- _ЗАДАНИЕ_
Продолжите приведённый ниже текст о поисках чайника в магазинах центра Москвы, начав сразу после его последнего предложения.

━━━ ИЗВЛЕЧЁННЫЙ ТЕКСТ ━━━

Последняя надежда была на американский магазин с названием идиотским, как у моего сайта, – “Global USA”, помните такой? – с унылым, как водится, но разнообразным ширпотребом. Там продавались дешевые штаны, и детские коляски, и лыжи, и пылесосы, и всякая еда. Там наверняка должны быть чайники. Были. Сто метров этой Америки открылись, кажется, при Ельцине, но всё, пиздец, навсегда закрылись – вместо них всё те же запахи, то же сверкание: не манит больше заскорузлая американская мечта, суровая протестантская этика. Другой дорогой пошел нынче москвич: он не нянчит детей, не протирает штанов, не устремляется на лыжах в неведомые дали и давно не пьет чаю; он лихорадочно меняет трусы-чулки-бюстгальтеры и, водрузив на себя бриллианты, облив мир духами, сеет вокруг часы и сувениры.
Нет, я не воюю с гламуром и не буду обличать дорогие магазины. Они здесь ни при чем. Да и заходил я туда от отчаяния, с безумной мыслью: а вдруг? Я понимал, что они не про чайники и не должны быть про них, они торгуют грандмарками, то бишь ценностями, мне совершенно безразличными, а кому-то необходимыми, и очень хорошо, и бог с ними совсем. Я не про ценности, я про то, что в ларьках, в павильонах и переходах, где часы все – китайские, а бриллианты – мелкие, как сахарный песок. Это-то для кого, это зачем – в таком ядерном количестве, с таким карикатурным господством? Водку этим бриллиантом не закусишь, его даже сплюнуть толком невозможно. Ровно так же бессмысленны и продаваемые там трусы, носить их нельзя; их и не носят, они для другого предназначены. Они не для того, чтоб их много раз надевать, они для того, чтоб их единожды снять: ведь и трусы, и часы, и чулки, и духи, и бюстгальтеры, и бриллианты нужны на Страшном Суде полового акта – ассортимент исчерпан, больше ничего не требуется. Ну, еще можно всё вспрыснуть коньяком, украсить гвоздикой, и это тоже щедро представлено в переходах. По сути, там торгуют сексуальными аксессуарами, и ничем другим.
Сделав это открытие, я совершенно успокоился: всё стало на свои места. Центр нашего города ничуть не изменился, он, как и встарь, обслуживает культурные интересы москвичей и гостей столицы. Это ведь как у Пушкина: с помощью “Чудного мгновенья” достигается чудное мгновенье, с той только разницей, что сейчас, когда мир стал демократичнее, стихи, выставленные в витрине, доступны всем. Каждый их читает, каждый их пишет. Это лишь кажется, что там лежит стопка трусов, на самом деле это амфибрахий, анапест, ямб. “Трусики-слипы Claire. Трусики-стринги Mary. Трусики-макси Nadine”. Это женское снаряжение. А вот и мужское, оно, как и положено, простодушнее: “Боксеры «Самец», девчо-о-о-нки налетай!!!” Но при этом, заметьте: “бережная стирка не более 40оС”. Чем не метафора, почему не поэзия? Чудится мне на воздушных путях двух голосов перекличка. А вам не чудится?

━━━ СТРОКИ НАБОРА ДАННЫХ ━━━

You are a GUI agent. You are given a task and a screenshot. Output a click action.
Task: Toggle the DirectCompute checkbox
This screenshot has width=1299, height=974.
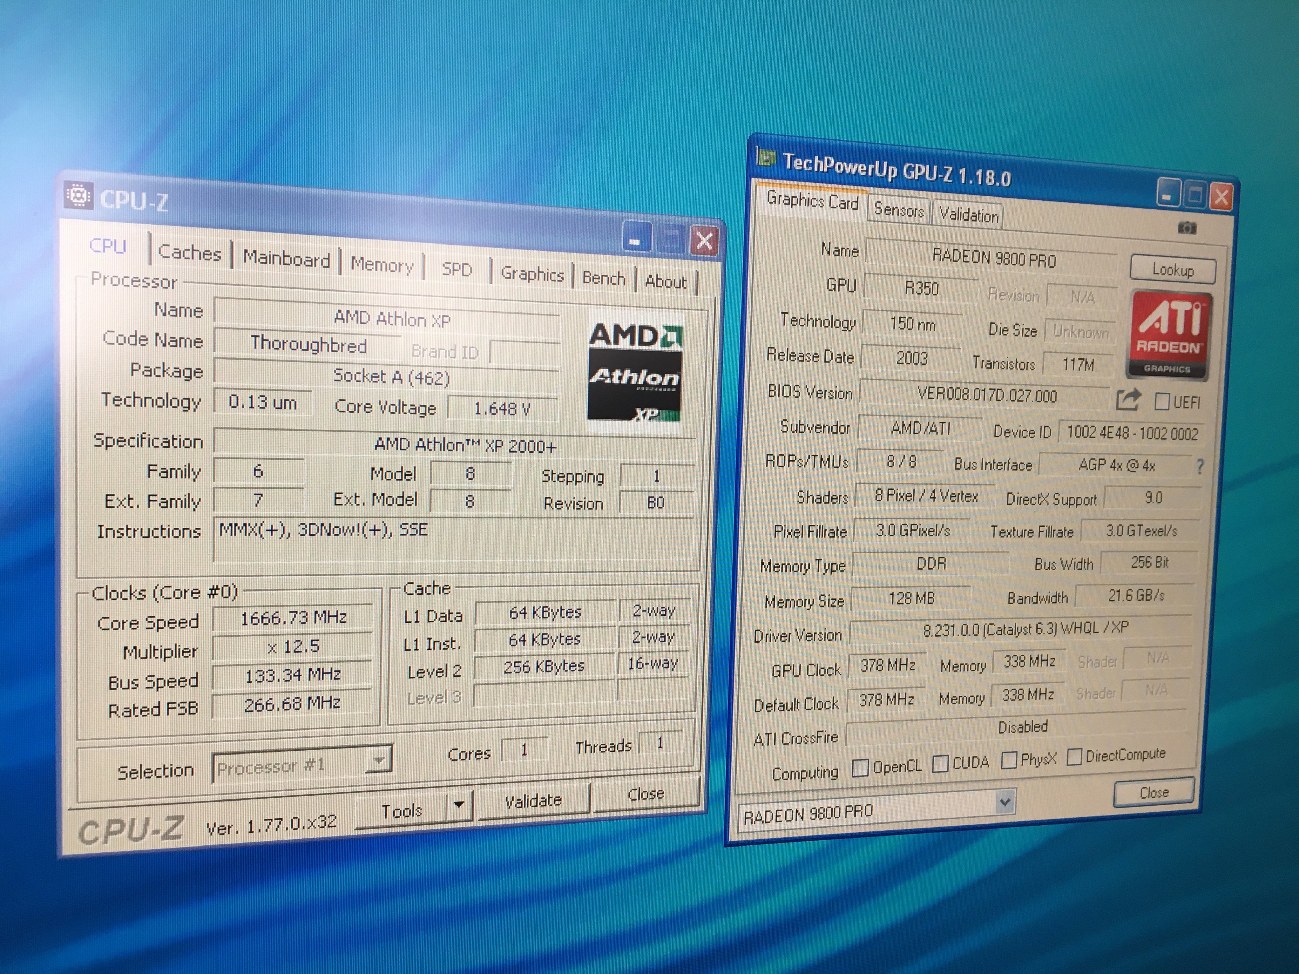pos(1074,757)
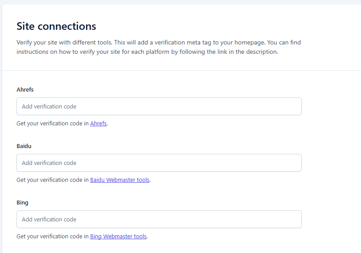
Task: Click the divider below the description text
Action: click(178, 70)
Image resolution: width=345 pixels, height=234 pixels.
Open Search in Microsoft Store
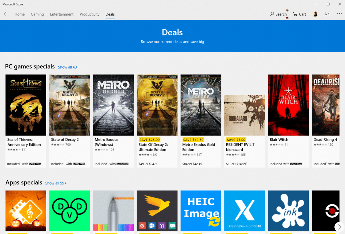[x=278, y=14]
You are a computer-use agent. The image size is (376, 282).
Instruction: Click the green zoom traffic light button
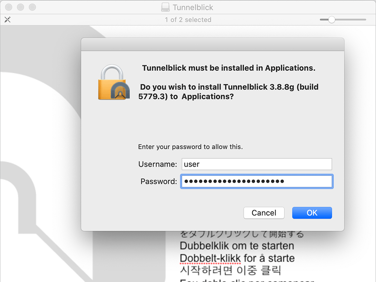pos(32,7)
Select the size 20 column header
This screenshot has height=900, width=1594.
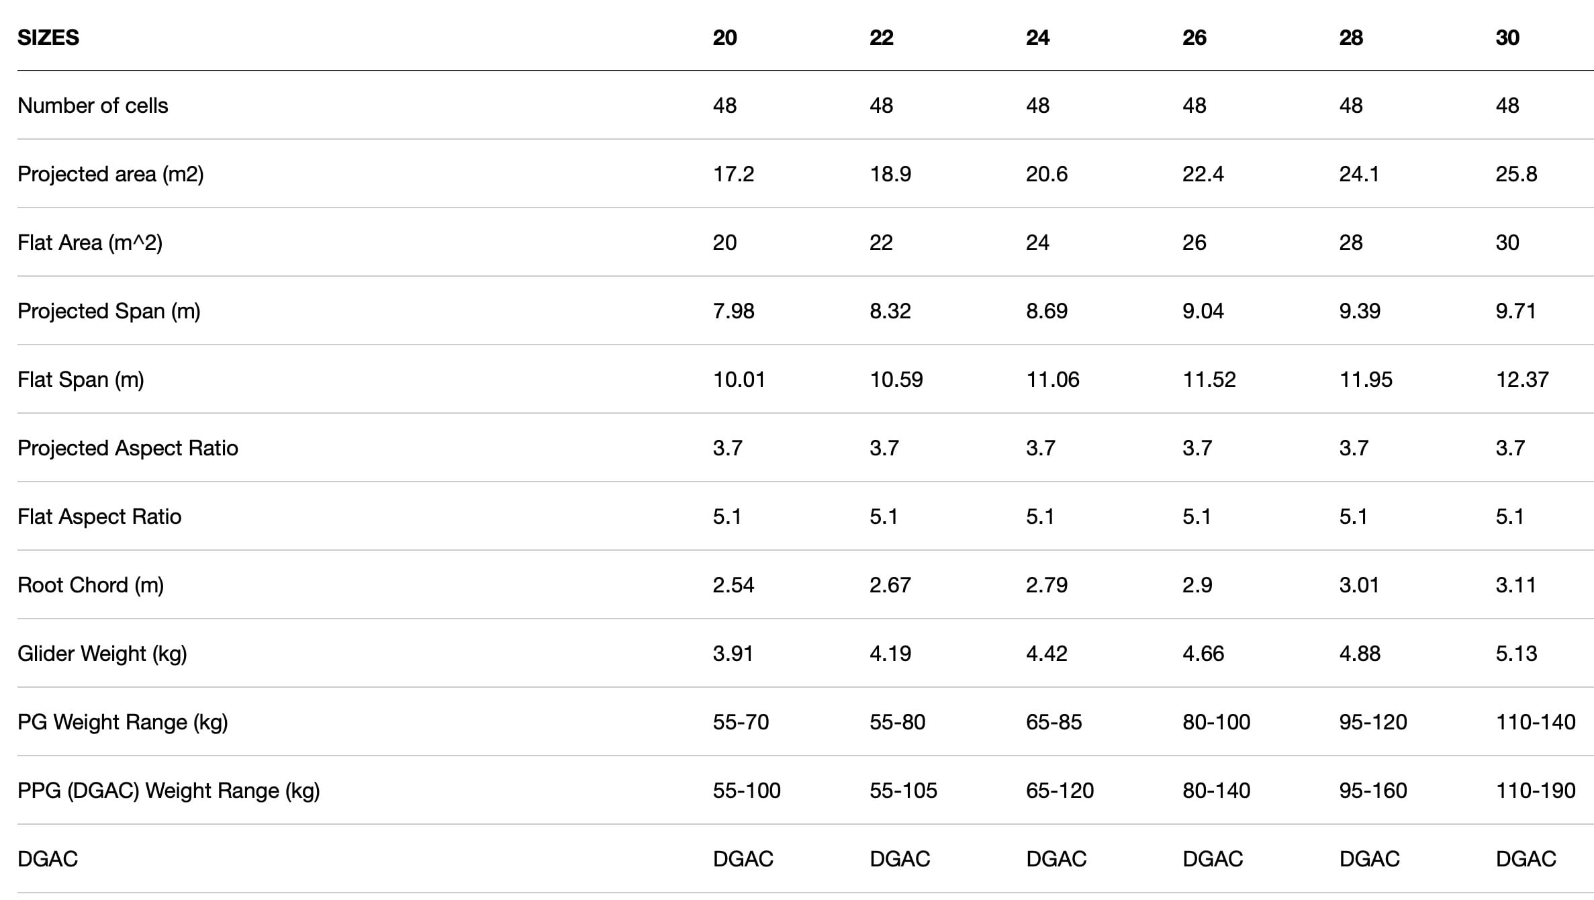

━━━

- _ОТВЕТ НА ЗАДАНИЕ_
Только поняв, что это культурный язык, можно понять и другое. Например, почему Родина наша стала коллективной Ахматовой и каждый год с напряжением, с надрывом ожидает августа. Анна Андреевна всё же имела для этого нехилые резоны: в августе был расстрелян муж, арестован сын, в августе же нарисовалось постановление Жданова. А сейчас что? Один 1998 год. Но это дефолт, крах всего. Вместо слипов, стрингов и макси – соль, спички, крупа. Конец культурного языка, а с ним Claire, Mary и Nadine, то есть утрата всех обстоятельств, всех фигур, всех навыков брачного танца. Ужас перед августом – от страха спасовать в марте. Это трагедия почище, чем “сожгли библиотеку в Шахматово”.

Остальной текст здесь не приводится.